Surgical thyroidectomy increases basal and TRH-induced GH concentrations in the peripheral plasma of immature domestic fowl. Replacement therapy with thyroxine (T4; 100 μg/kg per day for 7 days, i.m.) suppressed the GH responses to thyroidectomy. Bolus administration of T4 (10 μg/kg, i.m.) to thyroidectomized birds promptly lowered the circulating GH concentrations, which remained suppressed for at least 4 h. Chronic (daily injections for 7 days) or acute (one injection) pretreatment of thyroidectomized birds with iopanoic acid (IOP; 40 mg/bird, i.m.) before the bolus administration of T4 attenuated, but did not prevent, inhibition of circulating GH levels by T4. Administration of IOP (40 mg/bird i.m.) 24 h and immediately before the administration of tri-iodothyronine (T3; 3 μg/kg, i.m.) or T4 (10 μg/kg, i.m.) also failed to suppress thyroidal inhibition of circulating GH concentrations in thyroidectomized birds. Administration of IOP alone had no effect on GH concentrations. Circulating T3 concentrations were not enhanced following the administration of T4 to IOP-treated birds, indicating its inhibition of hepatic monodeiodinase activity.
The metabolic clearance rate (MCR) of 125I-labelled chicken GH in the plasma of thyroidectomized fowl was less than that in sham-thyroidectomized birds. Following pretreatment with T4 (100 μg/kg per day for 7 days) sham-thyroidectomized and thyroidectomized birds did not differ significantly in their MCR. The GH secretion rate in thyroidectomized birds was similar to that in sham-thyroidectomized birds and in both groups was markedly reduced following pretreatment with T4.

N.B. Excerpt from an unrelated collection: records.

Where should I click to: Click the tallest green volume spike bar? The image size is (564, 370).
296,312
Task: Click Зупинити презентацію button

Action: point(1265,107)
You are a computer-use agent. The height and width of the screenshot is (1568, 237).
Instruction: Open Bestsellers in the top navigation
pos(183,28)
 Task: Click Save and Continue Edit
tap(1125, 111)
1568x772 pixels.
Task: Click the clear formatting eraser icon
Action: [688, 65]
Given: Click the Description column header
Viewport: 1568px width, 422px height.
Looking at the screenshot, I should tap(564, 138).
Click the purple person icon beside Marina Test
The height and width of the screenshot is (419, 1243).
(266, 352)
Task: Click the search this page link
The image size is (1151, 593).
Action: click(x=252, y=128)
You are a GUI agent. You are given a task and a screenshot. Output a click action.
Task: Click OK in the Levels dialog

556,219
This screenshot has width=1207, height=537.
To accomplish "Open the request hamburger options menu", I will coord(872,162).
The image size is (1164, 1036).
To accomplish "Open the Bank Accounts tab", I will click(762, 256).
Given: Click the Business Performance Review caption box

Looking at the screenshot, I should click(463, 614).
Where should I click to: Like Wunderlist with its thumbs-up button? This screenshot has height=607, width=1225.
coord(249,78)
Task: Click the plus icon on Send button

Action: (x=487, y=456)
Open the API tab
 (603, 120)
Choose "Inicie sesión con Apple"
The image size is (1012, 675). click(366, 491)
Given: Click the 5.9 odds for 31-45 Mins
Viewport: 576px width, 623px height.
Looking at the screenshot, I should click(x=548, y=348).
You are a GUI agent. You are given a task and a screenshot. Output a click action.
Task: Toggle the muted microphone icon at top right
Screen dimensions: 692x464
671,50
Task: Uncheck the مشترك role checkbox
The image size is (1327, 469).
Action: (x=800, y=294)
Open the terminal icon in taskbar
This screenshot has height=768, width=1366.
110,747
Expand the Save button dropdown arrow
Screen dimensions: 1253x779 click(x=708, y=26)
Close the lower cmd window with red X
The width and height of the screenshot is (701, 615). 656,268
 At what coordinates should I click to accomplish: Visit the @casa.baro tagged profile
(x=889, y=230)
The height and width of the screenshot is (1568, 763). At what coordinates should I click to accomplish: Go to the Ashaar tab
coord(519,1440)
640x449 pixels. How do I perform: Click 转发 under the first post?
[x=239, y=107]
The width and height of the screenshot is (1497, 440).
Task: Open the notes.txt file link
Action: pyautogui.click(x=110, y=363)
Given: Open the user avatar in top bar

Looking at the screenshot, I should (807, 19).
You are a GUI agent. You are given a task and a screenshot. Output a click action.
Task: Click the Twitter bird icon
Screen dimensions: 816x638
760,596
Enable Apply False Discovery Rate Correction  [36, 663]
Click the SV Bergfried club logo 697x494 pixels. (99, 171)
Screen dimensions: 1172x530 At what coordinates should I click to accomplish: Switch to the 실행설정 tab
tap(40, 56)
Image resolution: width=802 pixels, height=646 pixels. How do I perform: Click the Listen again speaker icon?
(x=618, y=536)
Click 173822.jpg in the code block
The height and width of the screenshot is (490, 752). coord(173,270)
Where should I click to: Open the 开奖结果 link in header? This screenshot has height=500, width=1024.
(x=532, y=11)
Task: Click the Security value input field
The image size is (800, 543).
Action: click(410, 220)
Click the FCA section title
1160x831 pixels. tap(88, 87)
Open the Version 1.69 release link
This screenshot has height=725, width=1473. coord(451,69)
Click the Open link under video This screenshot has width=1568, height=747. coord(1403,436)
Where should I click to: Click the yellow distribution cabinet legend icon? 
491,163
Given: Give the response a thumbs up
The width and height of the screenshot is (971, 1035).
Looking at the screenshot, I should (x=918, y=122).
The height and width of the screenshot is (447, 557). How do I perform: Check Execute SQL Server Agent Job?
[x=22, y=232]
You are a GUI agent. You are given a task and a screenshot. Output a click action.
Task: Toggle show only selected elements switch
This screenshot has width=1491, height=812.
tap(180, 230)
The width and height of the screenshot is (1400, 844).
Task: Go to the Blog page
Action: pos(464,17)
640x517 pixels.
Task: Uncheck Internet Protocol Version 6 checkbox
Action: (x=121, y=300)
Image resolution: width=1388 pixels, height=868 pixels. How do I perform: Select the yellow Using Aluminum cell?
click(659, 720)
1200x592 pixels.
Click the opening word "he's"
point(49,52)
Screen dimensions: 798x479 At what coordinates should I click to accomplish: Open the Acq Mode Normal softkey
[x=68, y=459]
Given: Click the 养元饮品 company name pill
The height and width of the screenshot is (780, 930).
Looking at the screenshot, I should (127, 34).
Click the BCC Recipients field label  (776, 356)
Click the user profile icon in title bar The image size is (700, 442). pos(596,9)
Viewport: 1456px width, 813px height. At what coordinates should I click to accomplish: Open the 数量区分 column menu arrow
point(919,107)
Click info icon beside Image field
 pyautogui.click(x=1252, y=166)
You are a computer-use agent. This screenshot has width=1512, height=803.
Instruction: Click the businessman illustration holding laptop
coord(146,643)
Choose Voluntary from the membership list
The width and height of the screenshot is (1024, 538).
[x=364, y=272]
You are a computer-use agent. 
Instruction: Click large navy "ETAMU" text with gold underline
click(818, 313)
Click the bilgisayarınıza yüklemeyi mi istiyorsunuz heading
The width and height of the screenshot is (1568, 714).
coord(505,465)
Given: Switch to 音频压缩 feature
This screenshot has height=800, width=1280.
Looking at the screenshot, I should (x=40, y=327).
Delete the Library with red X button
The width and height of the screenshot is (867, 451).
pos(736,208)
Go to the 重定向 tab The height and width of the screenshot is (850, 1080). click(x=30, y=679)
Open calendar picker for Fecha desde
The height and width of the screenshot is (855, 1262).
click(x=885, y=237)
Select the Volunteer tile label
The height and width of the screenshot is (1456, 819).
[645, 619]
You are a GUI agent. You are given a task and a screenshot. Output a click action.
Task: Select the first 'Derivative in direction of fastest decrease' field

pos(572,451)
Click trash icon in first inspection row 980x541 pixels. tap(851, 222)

These results demonstrate thyroidal inhibition of circulating GH concentrations in fowl. Both T3 and T4 inhibited GH concentrations and the effect of T4 was not simply due to its role as a T3 prohormone. In the absence of thyroid hormones, the MCR of GH was reduced but its secretion rate was not enhanced. A significant reduction of GH secretion rate occurs in response to exogenous T4, in the absence of any change in GH metabolism.